What is needed> Nothing left out, nothing added: return the full set of records.

[Data excerpts — start]

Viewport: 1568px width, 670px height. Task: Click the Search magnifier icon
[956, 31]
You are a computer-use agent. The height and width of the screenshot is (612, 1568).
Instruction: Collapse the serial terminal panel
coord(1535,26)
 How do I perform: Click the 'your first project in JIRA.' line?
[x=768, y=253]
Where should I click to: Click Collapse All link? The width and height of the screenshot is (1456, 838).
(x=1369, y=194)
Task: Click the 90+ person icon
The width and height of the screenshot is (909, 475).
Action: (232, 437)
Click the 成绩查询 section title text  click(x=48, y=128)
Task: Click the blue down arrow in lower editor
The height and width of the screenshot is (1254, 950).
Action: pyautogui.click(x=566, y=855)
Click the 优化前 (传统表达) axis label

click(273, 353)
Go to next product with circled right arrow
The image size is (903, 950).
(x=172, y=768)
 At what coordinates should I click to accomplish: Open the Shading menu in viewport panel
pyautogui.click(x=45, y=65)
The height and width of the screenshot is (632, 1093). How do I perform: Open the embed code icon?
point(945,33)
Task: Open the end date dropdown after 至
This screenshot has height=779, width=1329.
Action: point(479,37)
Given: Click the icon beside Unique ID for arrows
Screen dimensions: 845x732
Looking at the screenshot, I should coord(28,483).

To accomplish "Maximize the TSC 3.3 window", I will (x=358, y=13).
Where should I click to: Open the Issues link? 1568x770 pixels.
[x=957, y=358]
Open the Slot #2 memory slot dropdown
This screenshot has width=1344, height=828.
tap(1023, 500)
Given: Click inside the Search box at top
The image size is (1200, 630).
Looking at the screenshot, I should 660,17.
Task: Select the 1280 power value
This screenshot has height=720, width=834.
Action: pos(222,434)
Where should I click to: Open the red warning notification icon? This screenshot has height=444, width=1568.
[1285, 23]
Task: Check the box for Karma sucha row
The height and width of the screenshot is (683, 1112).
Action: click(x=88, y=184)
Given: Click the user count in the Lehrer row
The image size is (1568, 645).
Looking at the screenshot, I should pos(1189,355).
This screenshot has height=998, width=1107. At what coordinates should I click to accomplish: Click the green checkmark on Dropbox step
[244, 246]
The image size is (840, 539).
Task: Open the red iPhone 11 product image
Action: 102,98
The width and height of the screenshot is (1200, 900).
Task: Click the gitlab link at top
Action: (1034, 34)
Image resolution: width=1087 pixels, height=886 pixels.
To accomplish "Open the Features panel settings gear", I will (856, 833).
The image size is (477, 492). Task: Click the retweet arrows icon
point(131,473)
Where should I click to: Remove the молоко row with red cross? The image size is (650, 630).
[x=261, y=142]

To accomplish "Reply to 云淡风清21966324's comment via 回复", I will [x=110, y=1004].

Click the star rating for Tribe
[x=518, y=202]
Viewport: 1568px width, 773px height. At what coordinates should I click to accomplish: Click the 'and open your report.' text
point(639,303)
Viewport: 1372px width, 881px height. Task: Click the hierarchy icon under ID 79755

[Data excerpts — finish]

Answer to this problem>
Viewport: 1568px width, 670px height. Task: Click the Search magnifier icon
[956, 31]
You are a computer-use agent. The height and width of the screenshot is (612, 1568).
Instruction: Collapse the serial terminal panel
coord(1535,26)
 How do I perform: Click the 'your first project in JIRA.' line?
[x=768, y=253]
Where should I click to: Click Collapse All link? The width and height of the screenshot is (1456, 838).
(x=1369, y=194)
Task: Click the 90+ person icon
The width and height of the screenshot is (909, 475).
Action: (232, 437)
Click the 成绩查询 section title text  click(x=48, y=128)
Task: Click the blue down arrow in lower editor
The height and width of the screenshot is (1254, 950).
Action: pyautogui.click(x=566, y=855)
Click the 优化前 (传统表达) axis label

click(273, 353)
Go to next product with circled right arrow
The image size is (903, 950).
(x=172, y=768)
 At what coordinates should I click to accomplish: Open the Shading menu in viewport panel
pyautogui.click(x=45, y=65)
The height and width of the screenshot is (632, 1093). How do I perform: Open the embed code icon?
point(945,33)
Task: Open the end date dropdown after 至
This screenshot has height=779, width=1329.
Action: point(479,37)
Given: Click the icon beside Unique ID for arrows
Screen dimensions: 845x732
Looking at the screenshot, I should coord(28,483).

To accomplish "Maximize the TSC 3.3 window", I will (x=358, y=13).
Where should I click to: Open the Issues link? 1568x770 pixels.
[x=957, y=358]
Open the Slot #2 memory slot dropdown
This screenshot has width=1344, height=828.
tap(1023, 500)
Given: Click inside the Search box at top
The image size is (1200, 630).
Looking at the screenshot, I should 660,17.
Task: Select the 1280 power value
This screenshot has height=720, width=834.
Action: pos(222,434)
Where should I click to: Open the red warning notification icon? This screenshot has height=444, width=1568.
[1285, 23]
Task: Check the box for Karma sucha row
The height and width of the screenshot is (683, 1112).
Action: click(x=88, y=184)
Given: Click the user count in the Lehrer row
The image size is (1568, 645).
Looking at the screenshot, I should pos(1189,355).
This screenshot has height=998, width=1107. At what coordinates should I click to accomplish: Click the green checkmark on Dropbox step
[244, 246]
The image size is (840, 539).
Task: Open the red iPhone 11 product image
Action: 102,98
The width and height of the screenshot is (1200, 900).
Task: Click the gitlab link at top
Action: (1034, 34)
Image resolution: width=1087 pixels, height=886 pixels.
To accomplish "Open the Features panel settings gear", I will (856, 833).
The image size is (477, 492). Task: Click the retweet arrows icon
point(131,473)
Where should I click to: Remove the молоко row with red cross? The image size is (650, 630).
[x=261, y=142]

To accomplish "Reply to 云淡风清21966324's comment via 回复", I will [x=110, y=1004].

Click the star rating for Tribe
[x=518, y=202]
Viewport: 1568px width, 773px height. At what coordinates should I click to accomplish: Click the 'and open your report.' text
point(639,303)
Viewport: 1372px width, 881px height. Task: Click the hierarchy icon under ID 79755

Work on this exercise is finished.